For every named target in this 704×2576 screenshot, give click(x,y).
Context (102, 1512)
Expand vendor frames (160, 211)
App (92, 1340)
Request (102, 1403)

▬▬▬▬▬▬

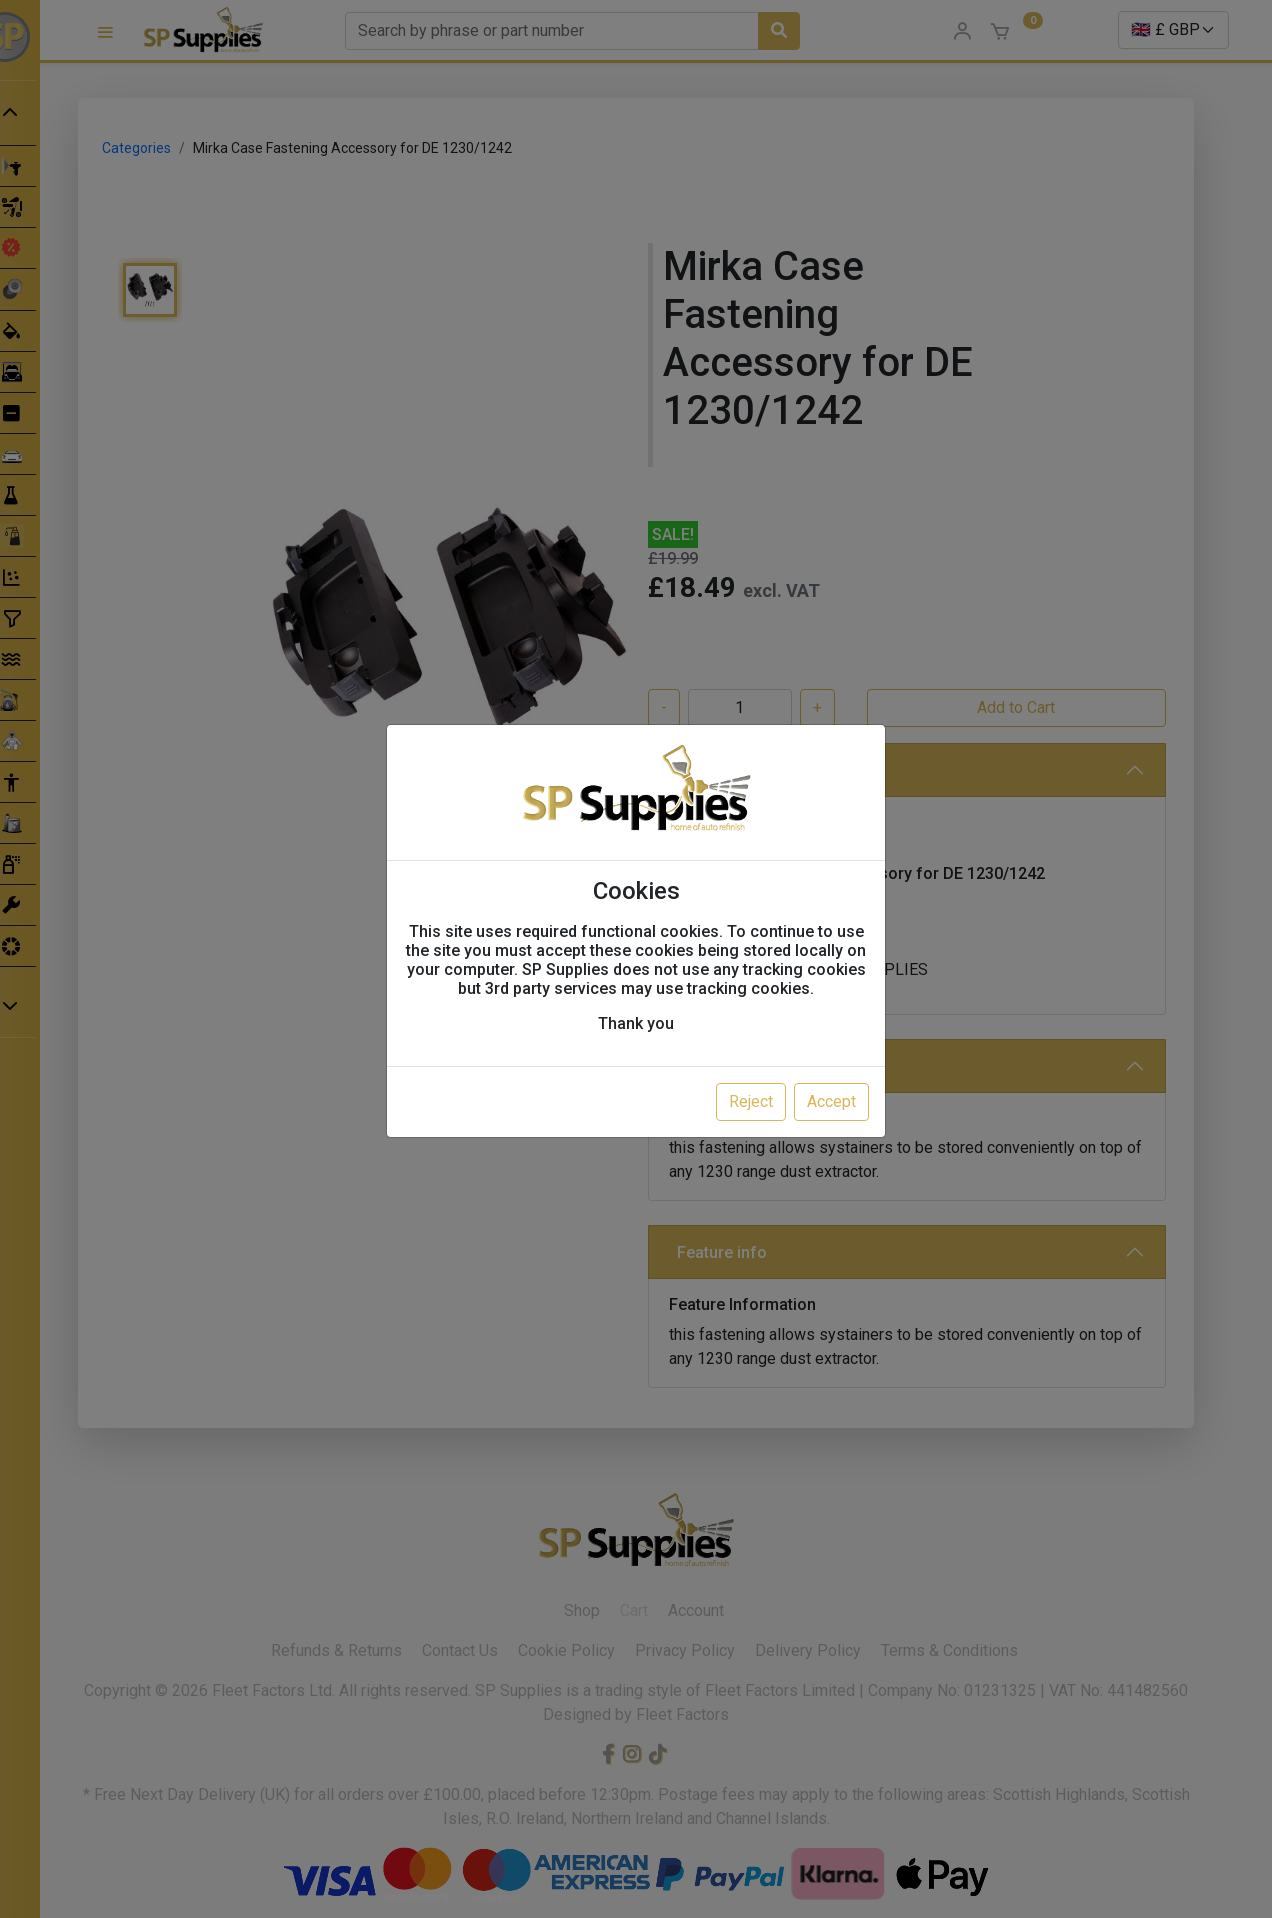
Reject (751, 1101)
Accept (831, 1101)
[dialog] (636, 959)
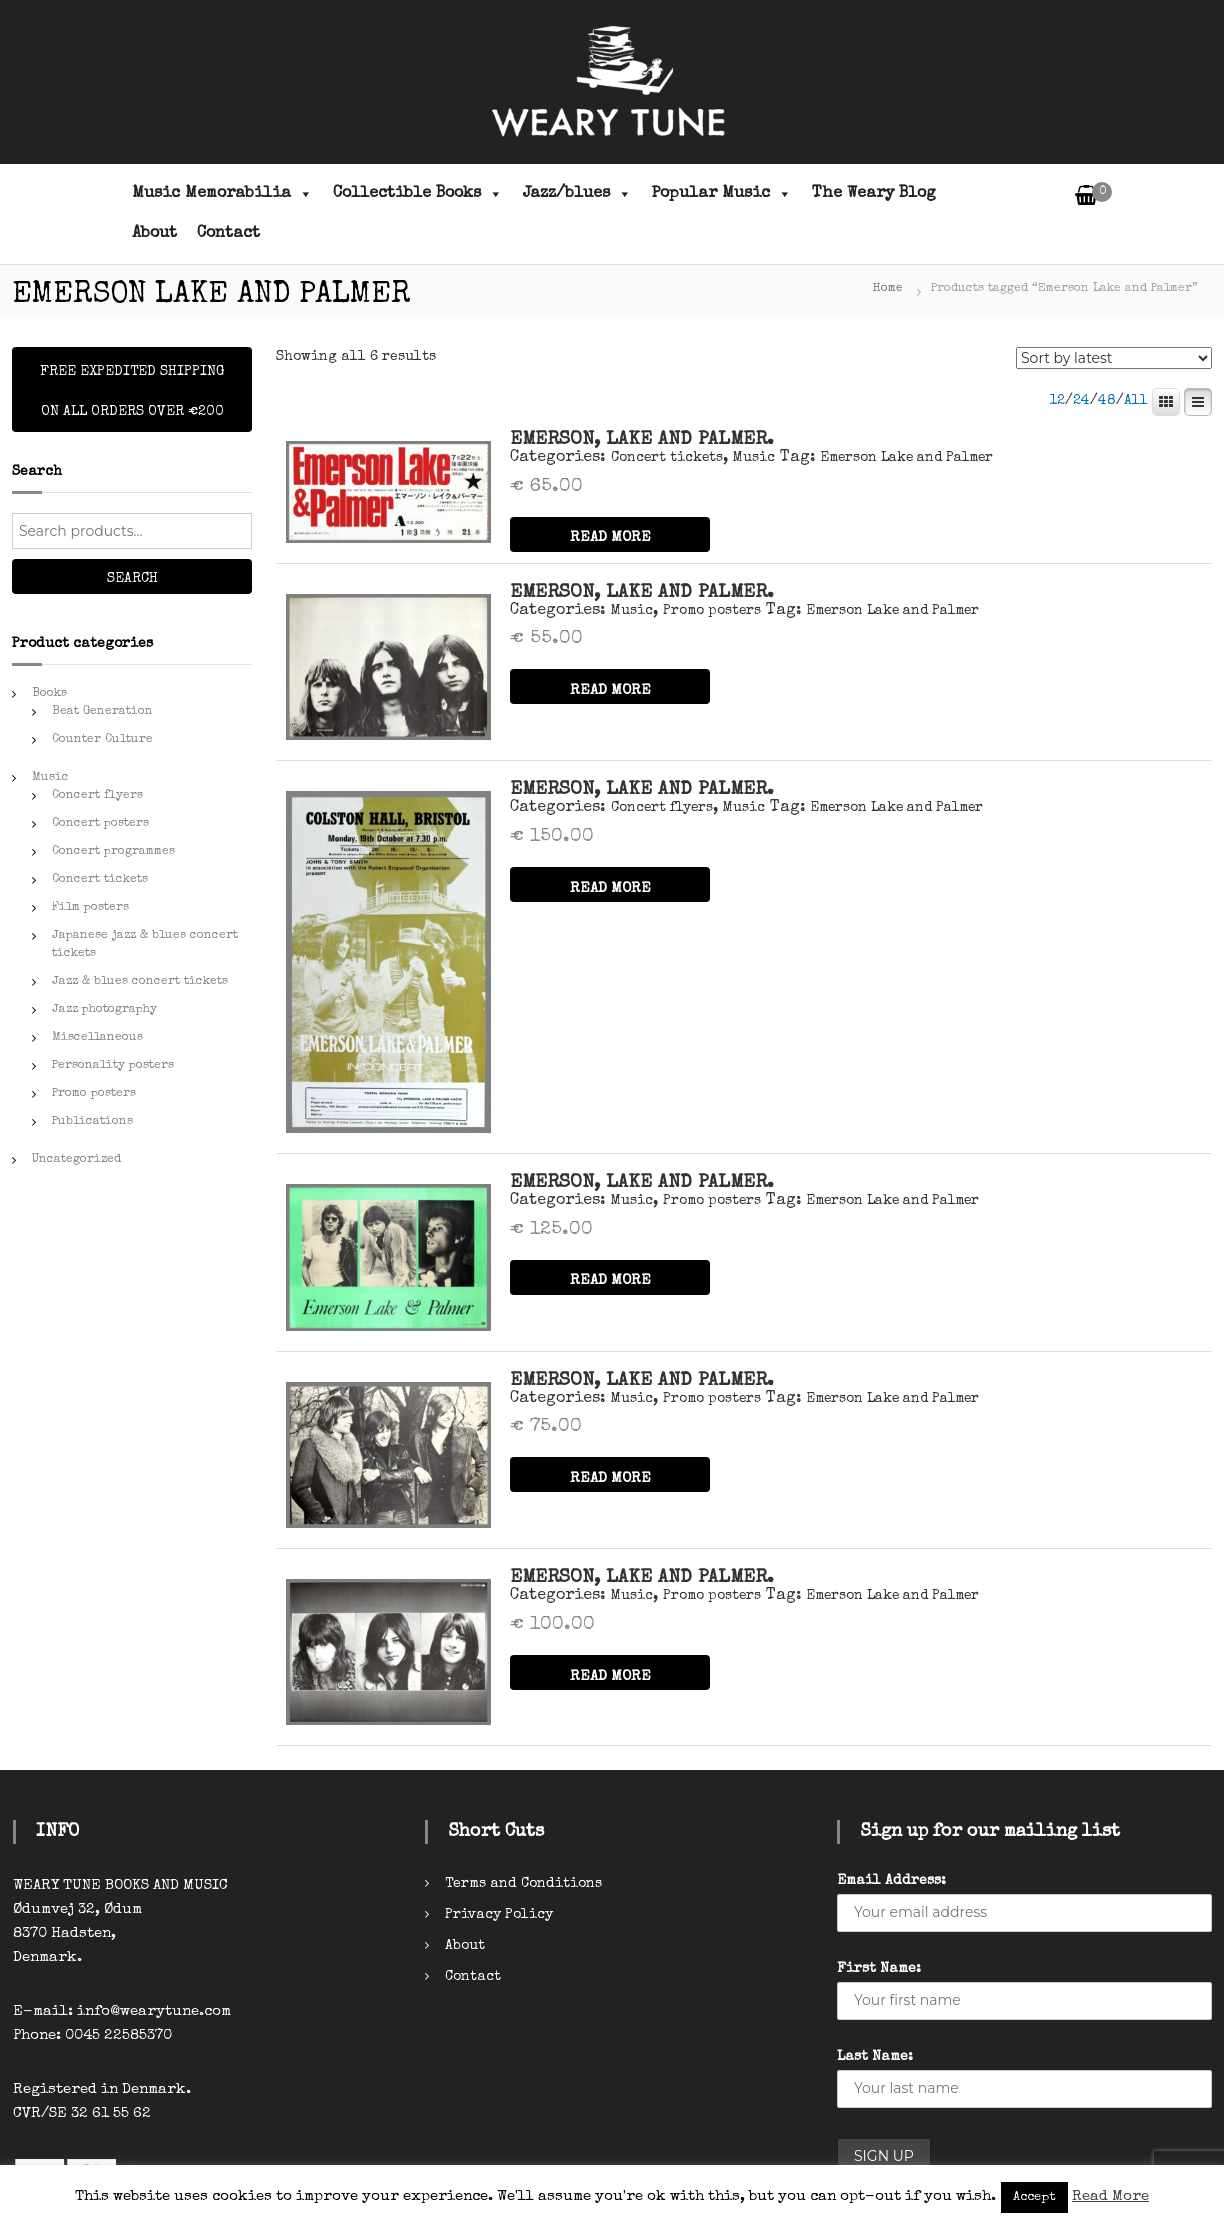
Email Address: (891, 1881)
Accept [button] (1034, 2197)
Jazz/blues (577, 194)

▬▬▬▬▬▬

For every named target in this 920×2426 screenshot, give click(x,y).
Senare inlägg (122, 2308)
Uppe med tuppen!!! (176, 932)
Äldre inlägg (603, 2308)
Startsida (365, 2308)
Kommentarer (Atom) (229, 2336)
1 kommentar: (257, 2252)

▬▬▬▬▬▬

- [TASK STATEMENT]: Gather every line above that contains the word "give".

- [SOLUTION]:
For every named target in this 704×2576 screenshot, give click(x,y).
For every named target in this 920×2426 screenshot, give click(x,y).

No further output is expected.